Приемы описания и анализа памятника, которым учит классическое искусствознание, либо дают сбой, либо попросту неуместны: что скажешь о «Черном квадрате»? Что это черный квадрат на белом фоне и что, как мы узнаем от гида, «фон» и «сюжет» покрыли не понравившуюся Малевичу кубофутуристическую композицию, пылившуюся в мастерской? Присмотревшись, мы действительно обнаружим какие-то цветные пересекающиеся геометрические фигуры, со временем проступившие сквозь асфальтовую черноту из-за неудачного эксперимента с красками. Нам, конечно, помогут заявления автора о «первоформе», о том, что «Черный квадрат» — его «самая беспредметная работа». Малевич был разговорчив. Но перед нами — только черный квадрат на белом фоне, да еще и растиражированный затем самим же творцом супрематизма. Помимо реставрации, полотно, ставшее одним из символов современного искусства, если не всего модерна, потребовало размотать целый клубок обстоятельств и авторских мистификаций, прежде чем картина, что называется, прояснилась.
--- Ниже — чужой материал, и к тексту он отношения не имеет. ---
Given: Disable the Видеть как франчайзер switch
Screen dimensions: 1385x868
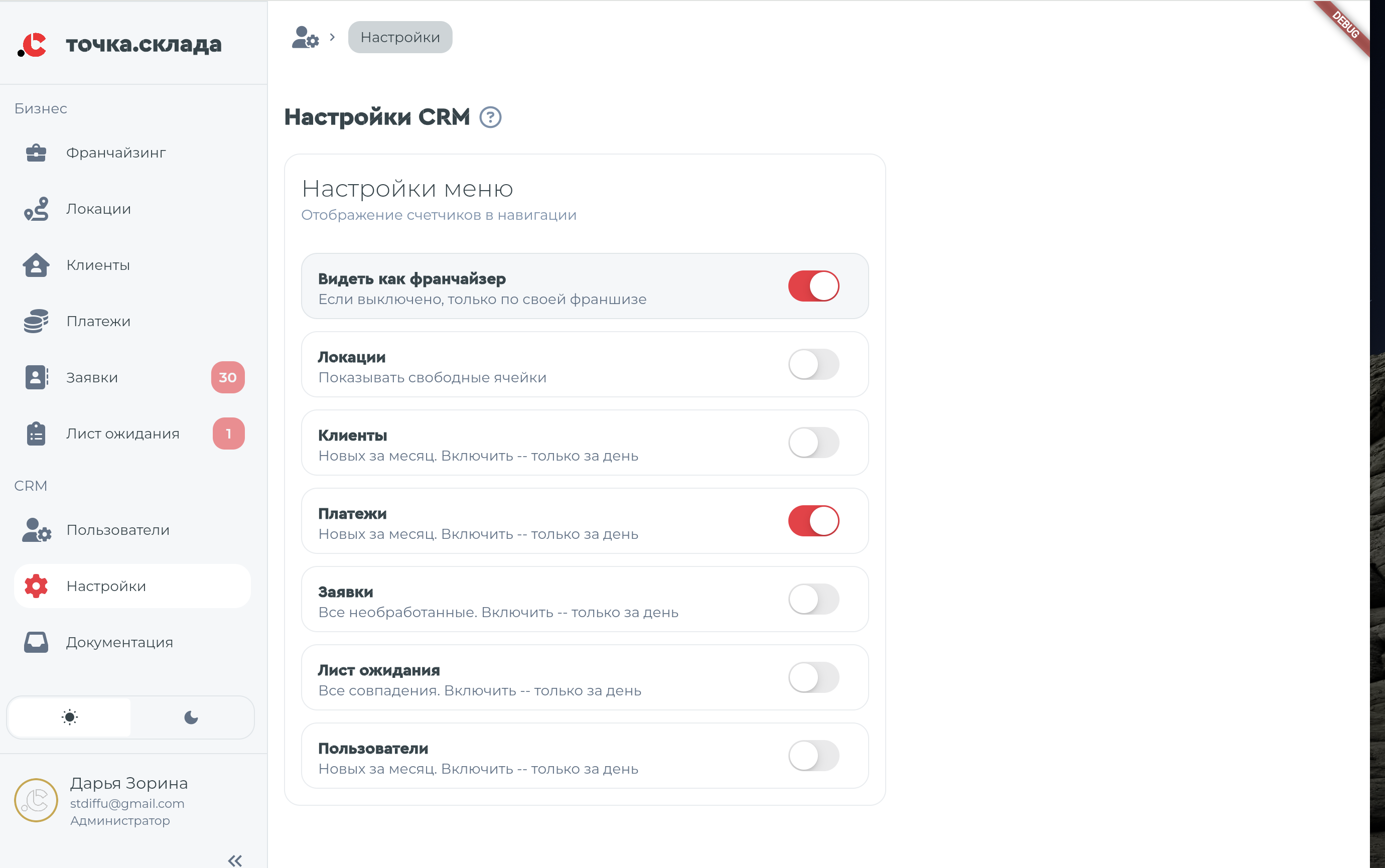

Вполне вероятно, что художнику, искавшему посреди войны свой путь к бессмертию, попросту хотелось спародировать «Битву негров в темной пещере» Поля Било (1882), и лишь волею судеб шутка стала манифестом.
Казимир Малевич. Черный супрематический квадрат. 1915
В подобное нелепое положение нас поставит целый ряд крупнейших мастеров прошедшего столетия, от Пита Мондриана и Марка Ротко до Лучо Фонтаны и Барнетта Ньюмана. Чтобы научиться описывать, понимать и любить (!) живопись XX века, нужен свой язык и особая оптика. Пригодится ли Генрих Вельфлин, с его «основными понятиями» и противопоставлением Ренессанса и барокко, с его римскими дворцами и виллами, когда возьмешься описывать бионику, хай-тек или деконструктивизм Фрэнка О. Гери и Захи Хадид? Или деконструктивизм постройки (что уже оксюморон, ведь постройка по определению конструкция) логичнее осознавать в категориях деконструкции логоса Жака Деррида? Возможно, мы, наследники ХХ столетия, живем в эпоху оксюморонов.
В крошечном итальянском городке Риола, гордящемся присутствием на карте, в 1970-х годах построили церковь в честь Вознесения Девы Марии по проекту Алвара Аалто, одного из крупнейших зодчих XX века. Таких железобетонно-стеклянных «Нотр-Дамов» в мире немало, в том числе в Европе. Но здесь, посреди апеннинских холмов, между Болоньей, Пизой и Луккой, на берегу речки со скромным названием Рено (так итальянцы называют Рейн), эта модернистская церковь смотрится особо. Иному любителю классических «красот» она покажется неуместной, если не пощечиной общественному вкусу.
Ее экстерьер — бетонная коробка с «парусной» крышей и с бетонной же колокольней. Ее интерьер зиждется на четырех гигантских трапециях, отдаленно напоминающих «чудовищные ребра» собора Парижской Богоматери, те контрфорсы, которые мы все так любим, вслед за Мандельштамом. Сквозь ленточное остекление крыши неф залит солнечным светом. Православная икона «Богоматерь Знамение» и скромный крест над алтарем — вот и все украшение.
Прекрасно продуманная акустика заставляет это царство звучать ничуть не менее гулко, чем готический собор. «Чуден вельми звонностью и пространством», сказал древнерусский хронист о московском Успенском соборе, построенном итальянцами в Кремле. Я скажу то же об этом финском храме на итальянской земле. Искусство ХХ века — удивительное приключение, в котором не стоит себе отказывать.